Macrophage adipose triglyceride lipase deficiency attenuates atherosclerotic lesion development in low-density lipoprotein receptor knockout mice

Abstract

Objective: The consequences of macrophage triglyceride (TG) accumulation on atherosclerosis have not been studied in detail so far. Adipose triglyceride lipase (ATGL) is the rate-limiting enzyme for the initial step in TG hydrolysis. Because ATGL knockout (KO) mice exhibit massive TG accumulation in macrophages, we used ATGL KO mice to study the effects of macrophage TG accumulation on atherogenesis.

Methods and results: Low-density lipoprotein receptor (LDLr) KO mice were transplanted with bone marrow from ATGL KO (ATGL KO→LDLr KO) or wild-type (WT→LDLr KO) mice and challenged with a Western-type diet for 9 weeks. Despite TG accumulation in ATGL KO macrophages, atherosclerosis in ATGL KO→LDLr KO mice was 43% reduced associated with decreased plasma monocyte chemoattractant protein-1 (MCP-1) and macrophage interleukin-6 concentrations. This coincided with a reduced amount of macrophages, possibly because of a 39% increase in intraplaque apoptosis and a decreased migratory capacity of ATGL KO macrophages. The reduced number of white blood cells might be due to a 36% decreased Lin(-)Sca-1(+)cKit(+) hematopoietic stem cell population.

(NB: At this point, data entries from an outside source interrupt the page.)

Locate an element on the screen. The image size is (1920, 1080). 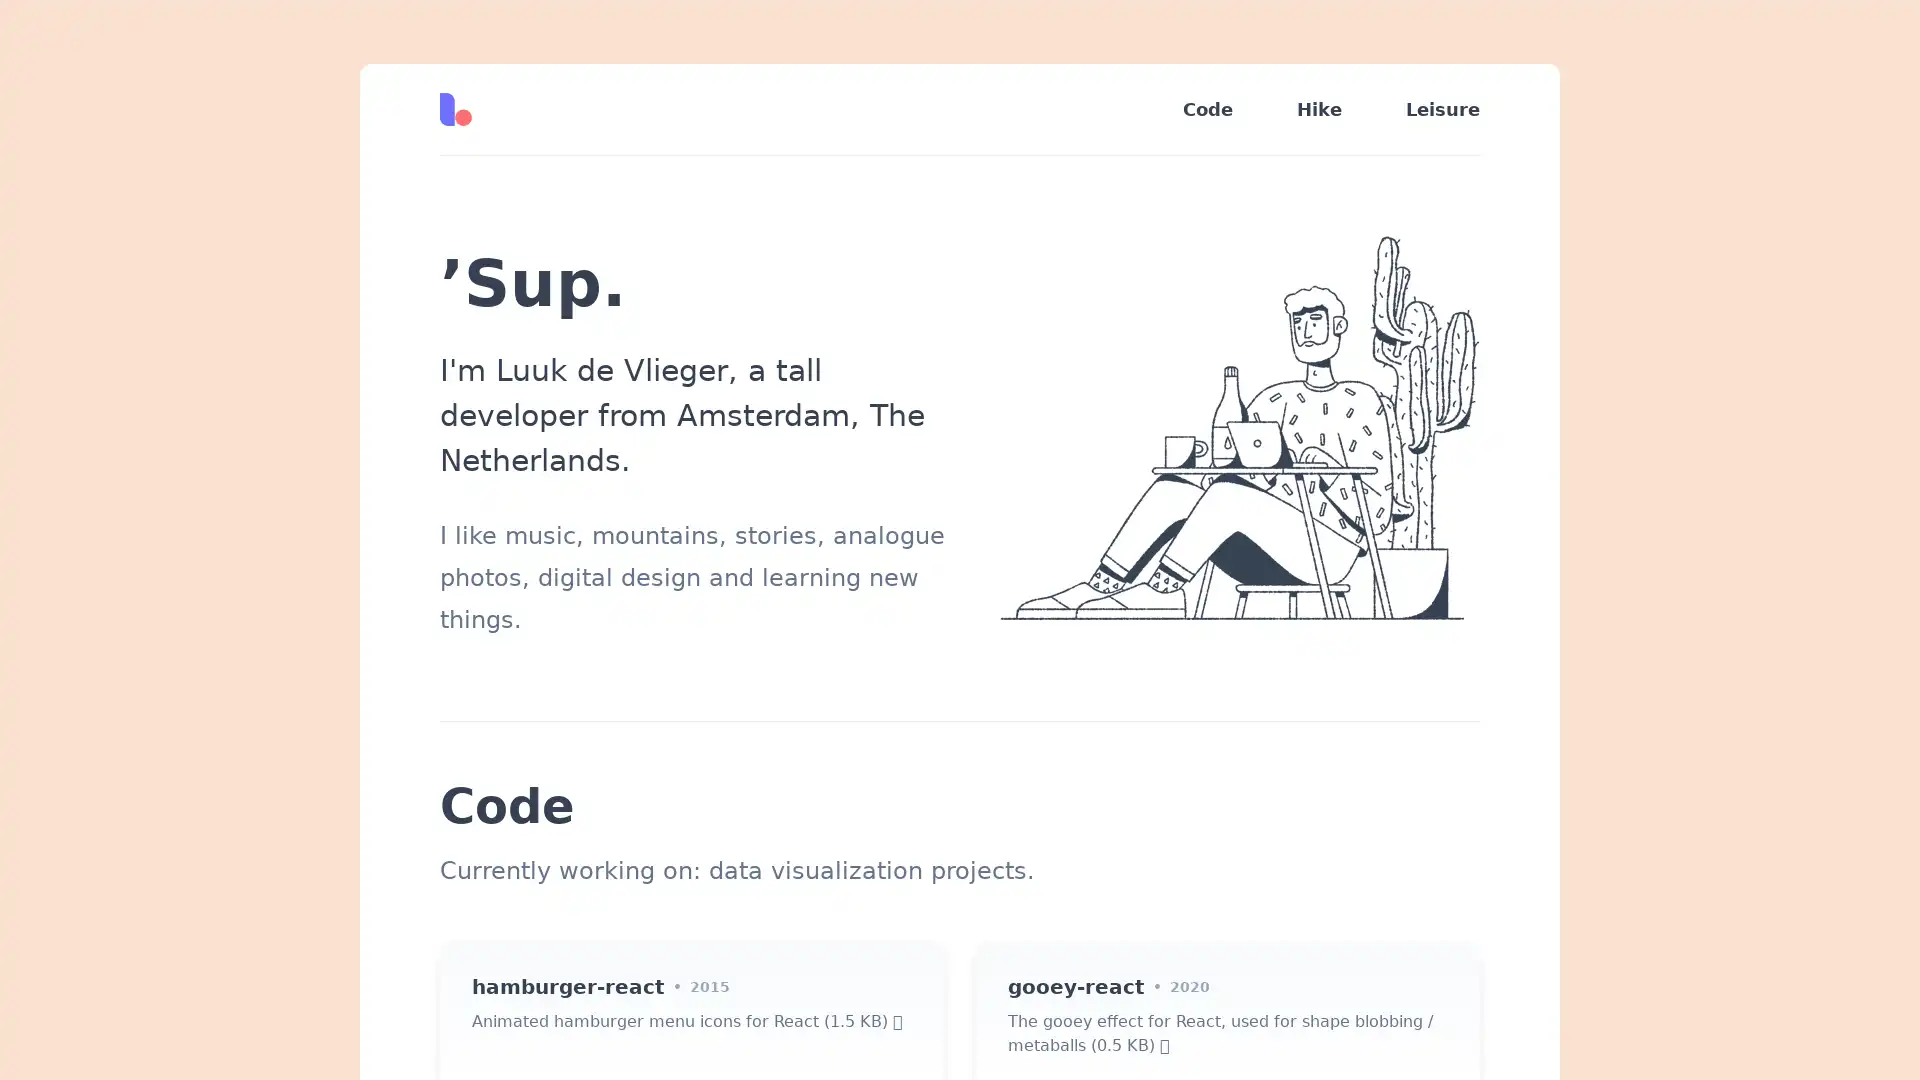
Hike is located at coordinates (1319, 109).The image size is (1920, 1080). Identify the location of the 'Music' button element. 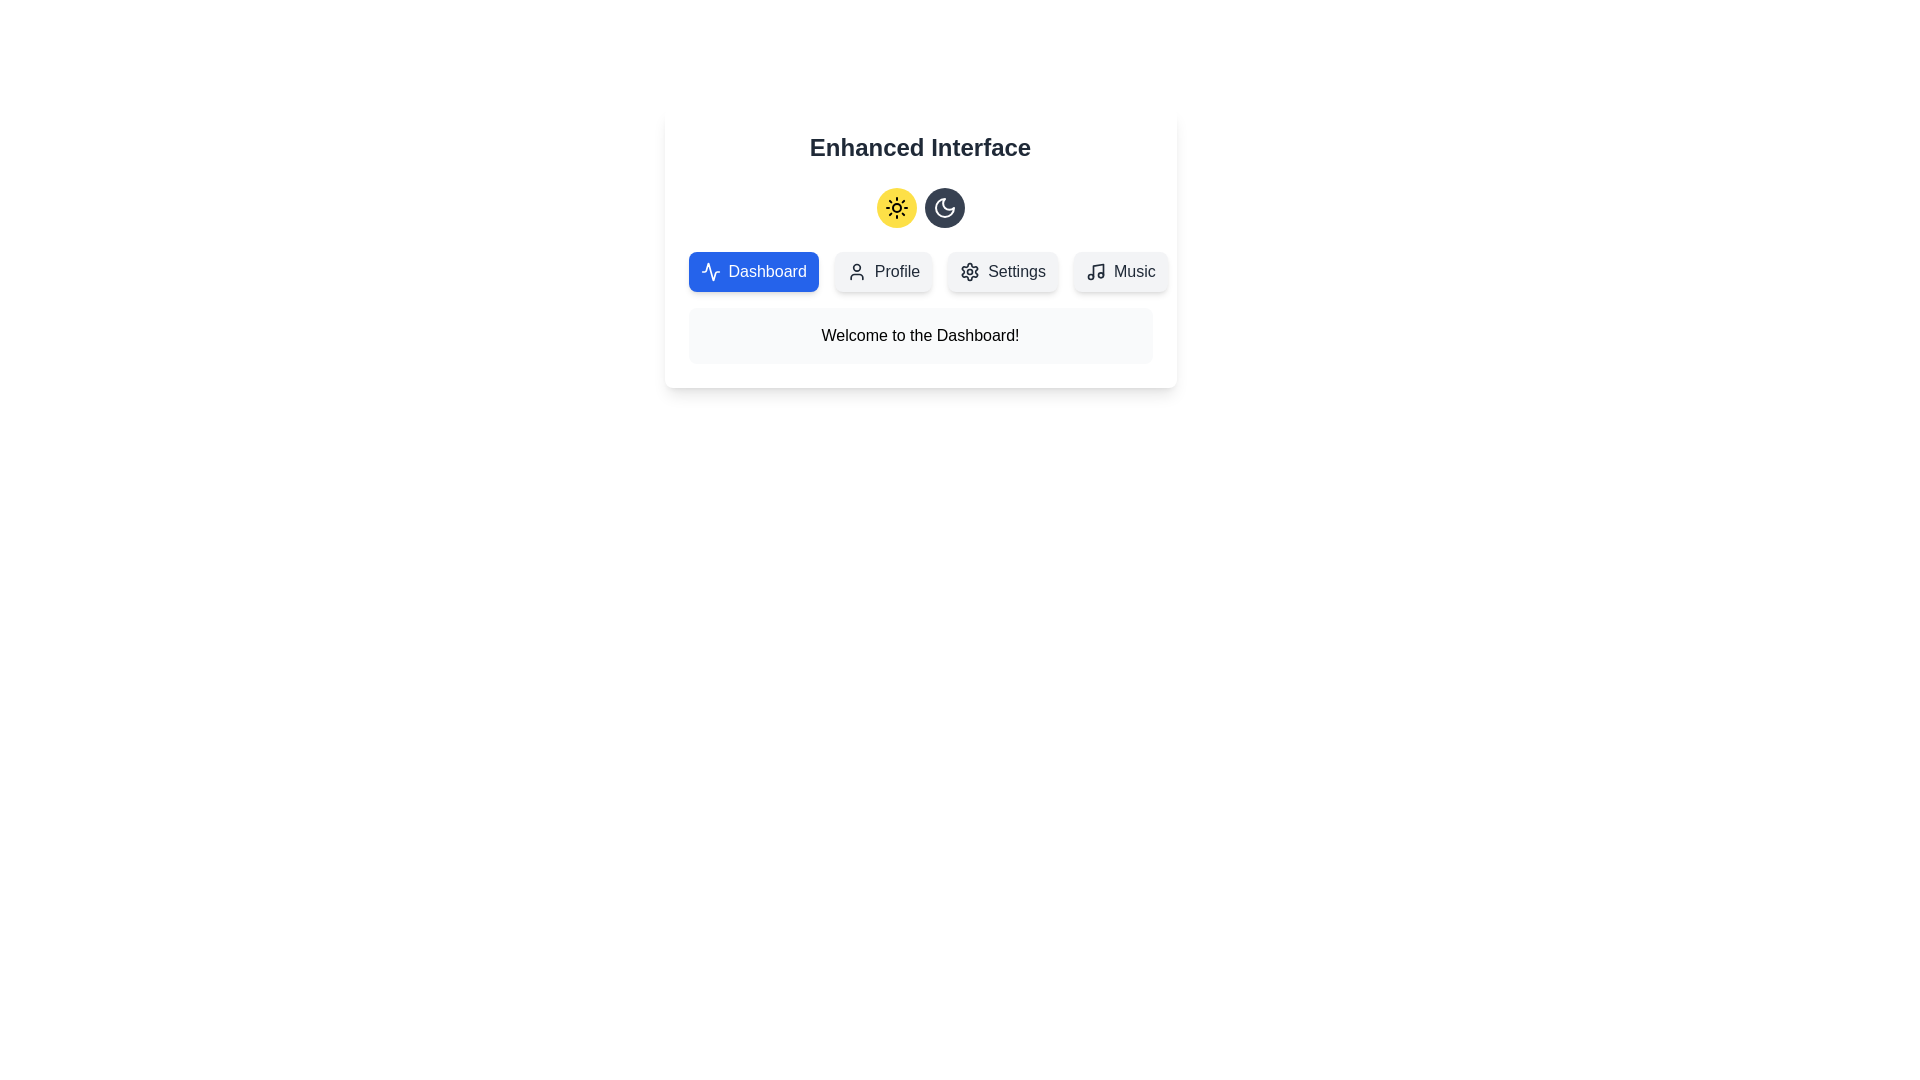
(1120, 272).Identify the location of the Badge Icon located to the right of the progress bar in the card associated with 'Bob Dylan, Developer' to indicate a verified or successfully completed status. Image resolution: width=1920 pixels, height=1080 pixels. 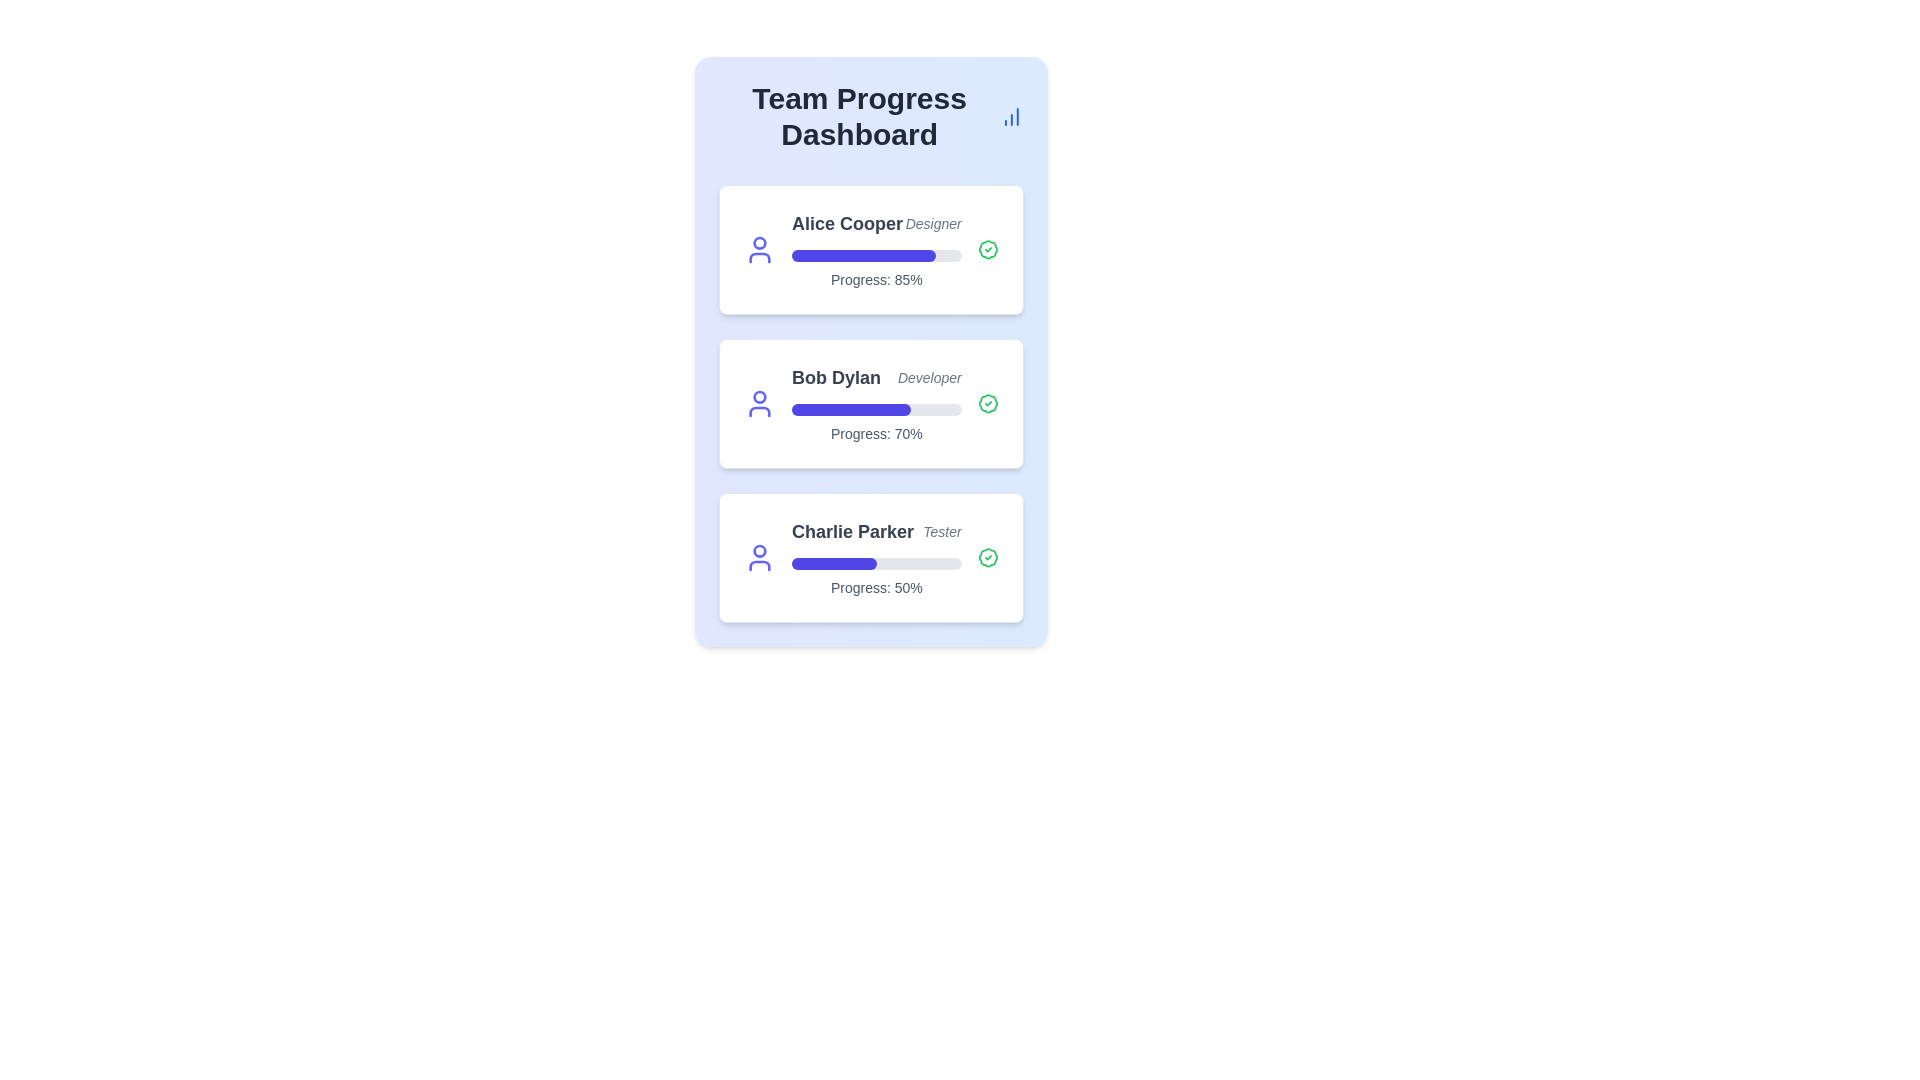
(988, 404).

Conclusions: We conclude that the attenuation of atherogenesis in ATGL KO→LDLr KO mice is due to decreased infiltration of less inflammatory macrophages into the arterial wall and increased macrophage apoptosis.

Figure 1

ATGL deficiency induces lipid droplet accumulation in macrophages. A, Electron micrographs (scale bar, 2 μm) and lipid parameters of isolated peritoneal macrophages. B, BMDM from transplanted mice. Images show representative Oil Red O–stained BMDM. Magnification, ×40. ***P<0.001.

Figure 2

Decreased lesion formation and increased apoptosis in aortic root sections of ATGL KO→LDLr KO mice. Representative slides were stained with Oil Red O, MoMa-2, Masson’s trichrome, and terminal deoxynucleotidyl transferase dUTP nick-end labeling (TUNEL) for the detection of lipids, macrophages, collagen, and apoptosis, respectively. Arrows indicate apoptotic nuclei. Oil Red O and lesion composition data represent the means of 10 or 5 aortic root sections of n≥9 or n≥5 animals±SEM, respectively. Magnification, ×5 (apoptosis: ×40). *P<0.05; ***P<0.001.

Figure 3

Reduced WBC and MCP-1 concentration in ATGL KO→LDLr KO mice. A, Macrophage migration assays were performed using transwell plates. Values represent the means of n=3±SEM. WBC (B), neutrophils (C), monocytes (D), and lymphocytes (E) in plasma were determined with a hematology analyzer. F, MCP-1 concentrations were determined by ELISA. Values represent the means of n≥9±SEM. *P<0.05; **P<0.01.

Figure 4

Decreased IL-6 production in ATGL KO macrophages. A, PARP protein expression in peritoneal macrophages of ATGL KO and WT mice. B, IL-6 concentrations were determined by ELISA in supernatants of peritoneal macrophages. Values represent the means of n≥3±SEM. *P<0.05; **P<0.01.

Figure 5

Decreased LSK population in ATGL KO→LDLr KO mice. Dot plots show representative examples of the LSK population within the bone marrow (Lin⁻ cells, double positive for anti-LY6A/E [Sca-1] and anti-CD117 [cKit]). The right panel shows the percentage of LSK cells within the Lin⁻ population. Values represent the means of n=5±SEM. *P<0.05.